Radius of regularity, Interval matrix, Stability, Not a priori exponential method, P-matrix, Tridiagonal matrix.

Abstract

The radius of regularity, sometimes spelled as the radius of nonsingularity, is a measure providing the distance of a given matrix to the nearest singular one. Despite its possible application strength this measure is still far from being handled in an efficient way also due to findings of Poljak and Rohn providing proof that checking this property is NP-hard for a general matrix. There are basically two approaches to handle this situation. Firstly, approximation algorithms are applied and secondly, tighter bounds for radius of regularity are considered.

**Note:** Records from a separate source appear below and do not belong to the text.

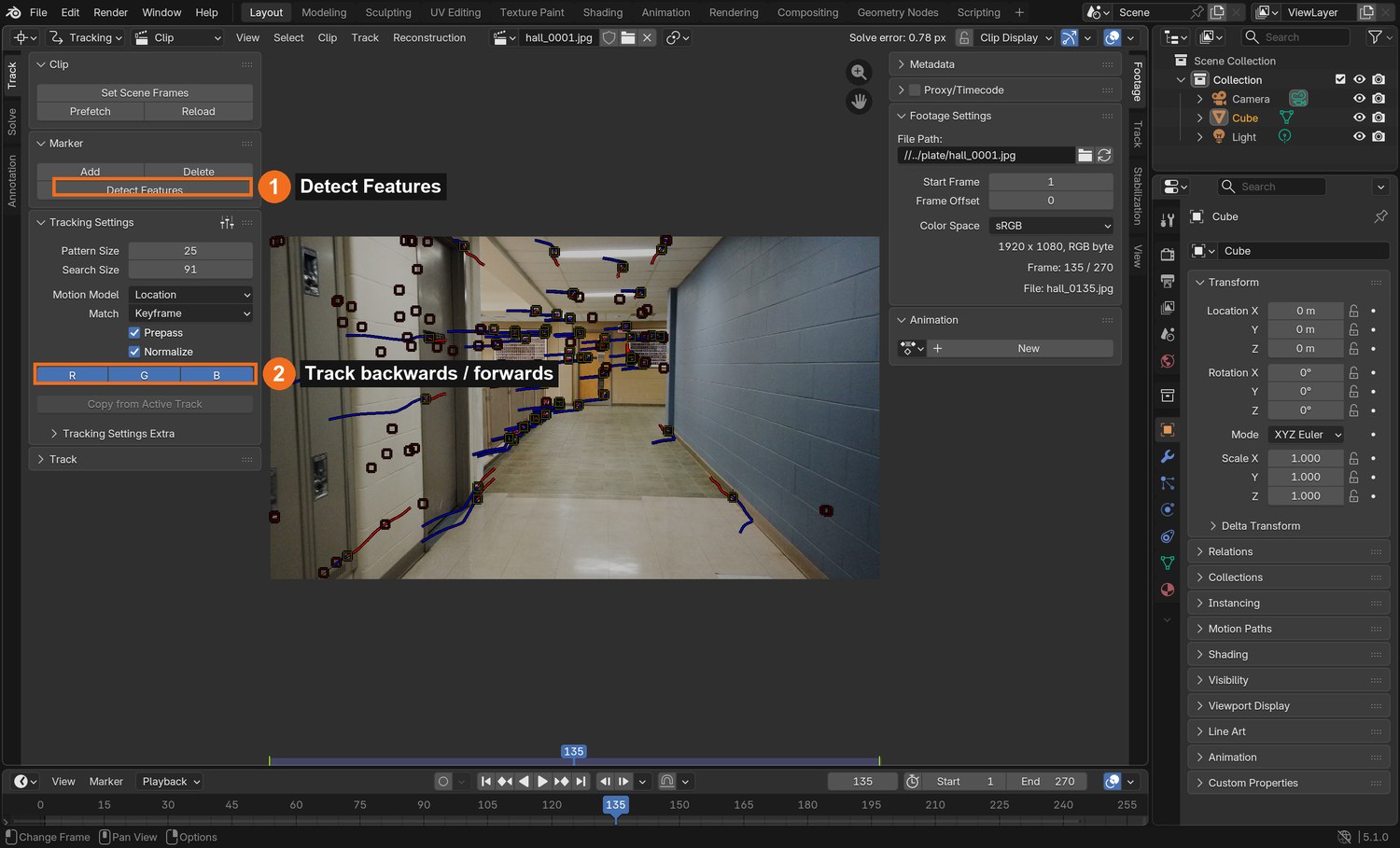The width and height of the screenshot is (1400, 848).
Task: Click the Detect Features button
Action: (145, 189)
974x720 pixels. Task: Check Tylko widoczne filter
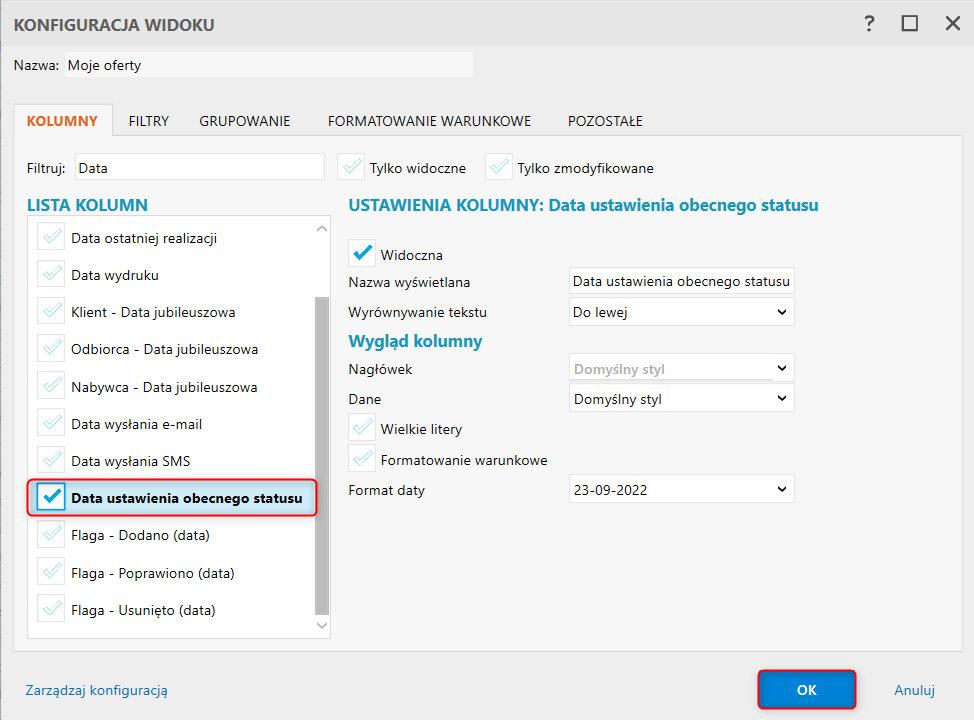click(x=351, y=167)
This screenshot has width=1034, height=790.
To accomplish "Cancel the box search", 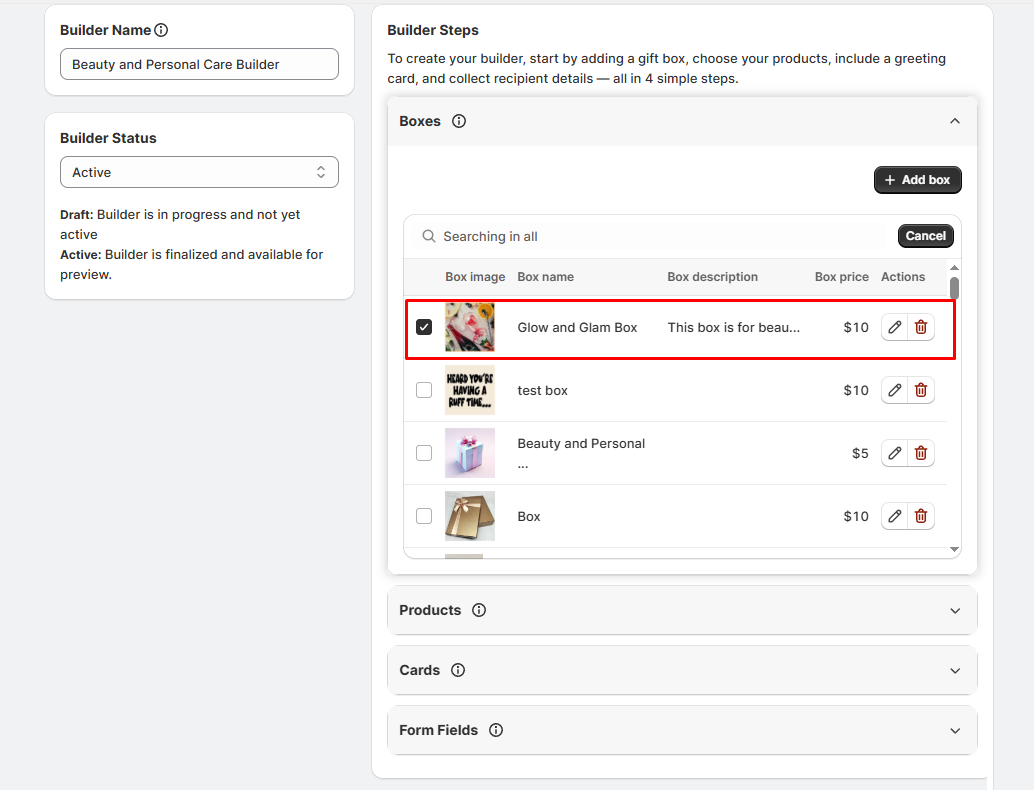I will [x=925, y=236].
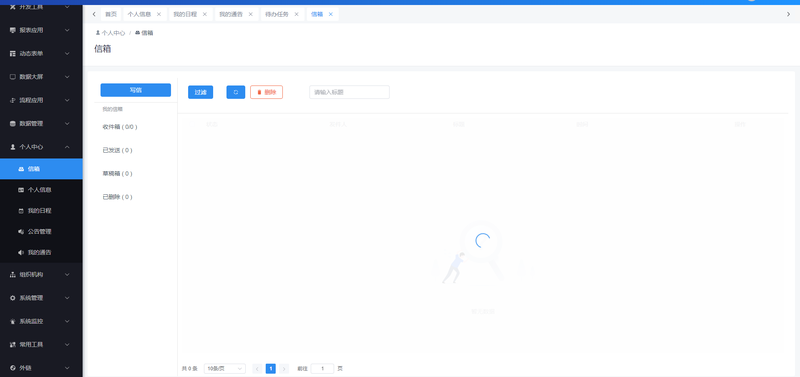Open 公告管理 in the sidebar
800x377 pixels.
(41, 232)
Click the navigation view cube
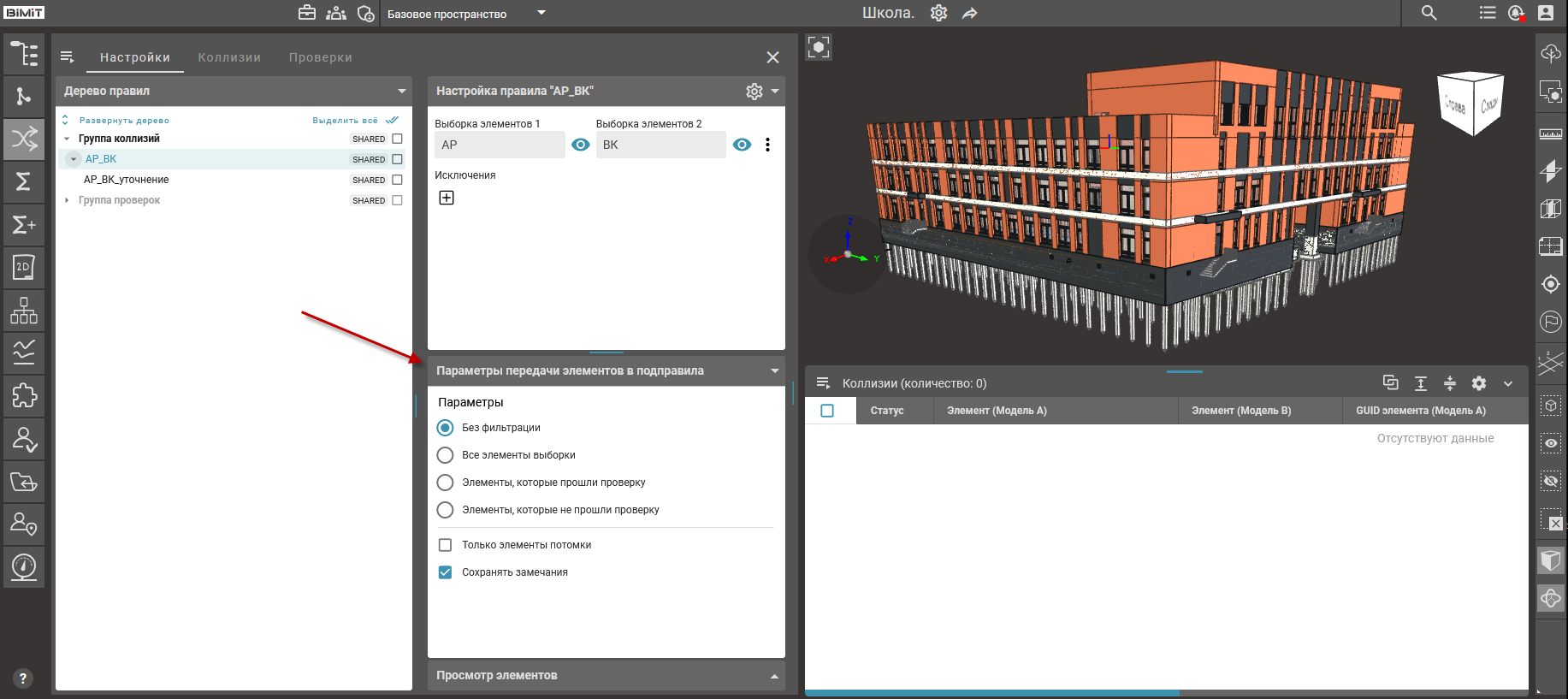The image size is (1568, 699). point(1471,104)
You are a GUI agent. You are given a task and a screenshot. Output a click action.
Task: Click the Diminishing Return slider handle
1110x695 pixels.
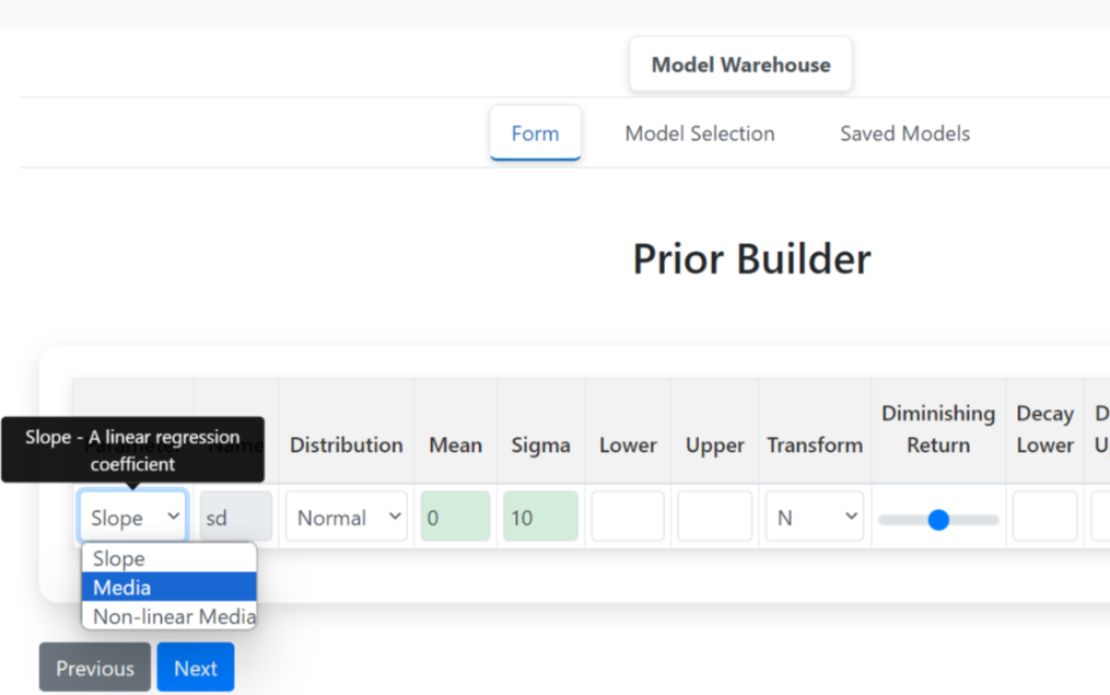coord(938,519)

Improvements of both approaches have been recently shown by Hartman and Hlad\'{i}k (doi:10.1007/978-3-319-31769-4\_9) utilizing relaxation of the radius computation to semidefinite programming. An estimation of the regularity radius using any of the above mentioned approaches is usually applied to general matrices considering none or just weak assumptions about the original matrix. Surprisingly less explored area is represented by utilization of properties of special classes of matrices as well as utilization of classical algorithms extended to be used to compute the considered radius. This work explores a process of regularity radius analysis and identifies useful properties enabling easier estimation of the corresponding radius values. At first, checking finiteness of this characteristic is shown to be a polynomial problem along with determining a sharp upper bound on the number of nonzero elements of the matrix to obtain infinite radius. Further, relationship between maximum (Chebyshev) norm and spectral norm is used to construct new bounds for the radius of regularity. Considering situations where the known bounds are not tight enough, a new method based on Jansson-Rohn algorithm for testing regularity of an interval matrix is presented which is not a priory exponential along with numerical experiments. For a situation where an input matrix has a special form, several corresponding results are provided such as exact formulas for several special classes of matrices, e.g., for totally positive and inverse non-negative, or approximation algorithms, e.g., rank-one radius matrices. For tridiagonal matrices, an algorithm by Bar-On, Codenotti and Leoncini is utilized to design a polynomial algorithm to compute the radius of regularity.